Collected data
++++++++++
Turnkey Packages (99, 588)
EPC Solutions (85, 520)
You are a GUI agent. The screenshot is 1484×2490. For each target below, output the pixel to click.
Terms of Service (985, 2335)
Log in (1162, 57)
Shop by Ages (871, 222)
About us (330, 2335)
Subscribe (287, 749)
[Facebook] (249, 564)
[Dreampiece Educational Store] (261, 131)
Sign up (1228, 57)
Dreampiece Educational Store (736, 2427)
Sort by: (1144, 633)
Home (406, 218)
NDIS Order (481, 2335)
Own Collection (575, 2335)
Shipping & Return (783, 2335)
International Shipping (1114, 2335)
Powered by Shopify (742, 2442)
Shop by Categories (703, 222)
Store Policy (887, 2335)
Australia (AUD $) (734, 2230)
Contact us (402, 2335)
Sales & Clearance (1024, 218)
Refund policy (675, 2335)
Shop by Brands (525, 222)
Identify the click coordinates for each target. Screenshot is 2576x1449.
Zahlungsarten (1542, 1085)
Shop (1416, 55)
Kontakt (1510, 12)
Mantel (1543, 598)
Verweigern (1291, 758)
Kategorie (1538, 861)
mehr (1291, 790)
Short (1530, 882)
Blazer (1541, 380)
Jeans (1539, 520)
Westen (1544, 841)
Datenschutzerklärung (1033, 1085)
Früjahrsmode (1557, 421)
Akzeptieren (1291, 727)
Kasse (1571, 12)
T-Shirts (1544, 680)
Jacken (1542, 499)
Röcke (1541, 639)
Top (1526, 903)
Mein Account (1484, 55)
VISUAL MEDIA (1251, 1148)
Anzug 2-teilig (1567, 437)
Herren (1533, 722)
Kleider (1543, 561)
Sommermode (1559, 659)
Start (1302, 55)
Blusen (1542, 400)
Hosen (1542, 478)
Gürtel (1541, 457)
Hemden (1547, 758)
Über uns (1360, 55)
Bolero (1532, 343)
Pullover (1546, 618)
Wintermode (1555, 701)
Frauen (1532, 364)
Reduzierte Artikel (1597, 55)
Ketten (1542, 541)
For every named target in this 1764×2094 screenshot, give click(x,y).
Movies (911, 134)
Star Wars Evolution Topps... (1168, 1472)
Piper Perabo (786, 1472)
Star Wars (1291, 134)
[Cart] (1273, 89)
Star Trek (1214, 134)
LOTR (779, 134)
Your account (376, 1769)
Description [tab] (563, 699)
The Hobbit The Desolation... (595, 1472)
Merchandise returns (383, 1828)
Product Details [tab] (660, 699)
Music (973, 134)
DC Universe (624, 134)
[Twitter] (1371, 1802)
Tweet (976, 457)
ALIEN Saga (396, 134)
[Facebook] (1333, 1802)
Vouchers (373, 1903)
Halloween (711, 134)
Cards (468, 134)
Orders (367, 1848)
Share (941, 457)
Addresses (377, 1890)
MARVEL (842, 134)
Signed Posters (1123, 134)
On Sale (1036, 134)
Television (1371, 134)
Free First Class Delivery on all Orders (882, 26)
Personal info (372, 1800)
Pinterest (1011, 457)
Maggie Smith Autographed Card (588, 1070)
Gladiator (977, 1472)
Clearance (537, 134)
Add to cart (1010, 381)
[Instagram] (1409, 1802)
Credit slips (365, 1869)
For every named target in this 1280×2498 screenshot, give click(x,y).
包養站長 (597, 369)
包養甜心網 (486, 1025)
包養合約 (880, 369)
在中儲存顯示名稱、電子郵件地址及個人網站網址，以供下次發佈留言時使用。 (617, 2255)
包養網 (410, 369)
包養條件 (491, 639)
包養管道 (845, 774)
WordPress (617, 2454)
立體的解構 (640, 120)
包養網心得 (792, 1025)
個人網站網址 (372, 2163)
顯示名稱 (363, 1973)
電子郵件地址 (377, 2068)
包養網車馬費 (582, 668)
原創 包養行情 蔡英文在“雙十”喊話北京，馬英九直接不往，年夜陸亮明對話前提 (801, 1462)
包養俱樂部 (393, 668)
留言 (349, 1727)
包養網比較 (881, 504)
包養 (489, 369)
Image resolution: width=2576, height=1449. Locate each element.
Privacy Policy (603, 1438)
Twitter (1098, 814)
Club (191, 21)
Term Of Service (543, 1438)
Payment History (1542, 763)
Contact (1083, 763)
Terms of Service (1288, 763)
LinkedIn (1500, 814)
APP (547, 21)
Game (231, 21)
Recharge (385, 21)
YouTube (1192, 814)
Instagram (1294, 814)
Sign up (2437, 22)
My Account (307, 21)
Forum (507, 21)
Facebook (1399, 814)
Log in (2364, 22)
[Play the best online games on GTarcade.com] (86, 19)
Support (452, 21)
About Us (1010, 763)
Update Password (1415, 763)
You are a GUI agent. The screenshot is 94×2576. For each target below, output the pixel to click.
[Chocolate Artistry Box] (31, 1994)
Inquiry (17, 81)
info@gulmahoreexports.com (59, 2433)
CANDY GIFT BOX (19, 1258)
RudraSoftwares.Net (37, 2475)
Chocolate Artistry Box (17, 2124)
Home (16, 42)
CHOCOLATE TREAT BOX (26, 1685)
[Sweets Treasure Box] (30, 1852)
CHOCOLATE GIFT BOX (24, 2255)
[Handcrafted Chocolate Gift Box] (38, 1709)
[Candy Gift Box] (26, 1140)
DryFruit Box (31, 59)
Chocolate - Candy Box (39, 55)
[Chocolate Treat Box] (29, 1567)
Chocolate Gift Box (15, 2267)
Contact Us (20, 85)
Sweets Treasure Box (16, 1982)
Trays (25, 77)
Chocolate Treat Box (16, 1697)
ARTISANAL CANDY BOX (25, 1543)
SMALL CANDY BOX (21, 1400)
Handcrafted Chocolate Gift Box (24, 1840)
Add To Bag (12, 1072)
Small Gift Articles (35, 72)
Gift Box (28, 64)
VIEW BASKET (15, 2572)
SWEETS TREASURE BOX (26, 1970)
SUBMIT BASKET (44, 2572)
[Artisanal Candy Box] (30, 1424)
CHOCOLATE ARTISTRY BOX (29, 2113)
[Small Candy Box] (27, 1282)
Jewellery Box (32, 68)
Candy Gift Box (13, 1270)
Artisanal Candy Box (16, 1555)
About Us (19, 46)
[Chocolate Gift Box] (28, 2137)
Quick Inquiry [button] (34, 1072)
++++++++++
Aim of the exercise:
Starting at the line above that holds "Star Wars (1291, 134)" and ending at the line that holds "Signed Posters (1123, 134)", transcribe each line exactly and include no other lines.

Exercise response:
Star Wars (1291, 134)
[Cart] (1273, 89)
Star Trek (1214, 134)
LOTR (779, 134)
Your account (376, 1769)
Description [tab] (563, 699)
The Hobbit The Desolation... (595, 1472)
Merchandise returns (383, 1828)
Product Details [tab] (660, 699)
Music (973, 134)
DC Universe (624, 134)
[Twitter] (1371, 1802)
Tweet (976, 457)
ALIEN Saga (396, 134)
[Facebook] (1333, 1802)
Vouchers (373, 1903)
Halloween (711, 134)
Cards (468, 134)
Orders (367, 1848)
Share (941, 457)
Addresses (377, 1890)
MARVEL (842, 134)
Signed Posters (1123, 134)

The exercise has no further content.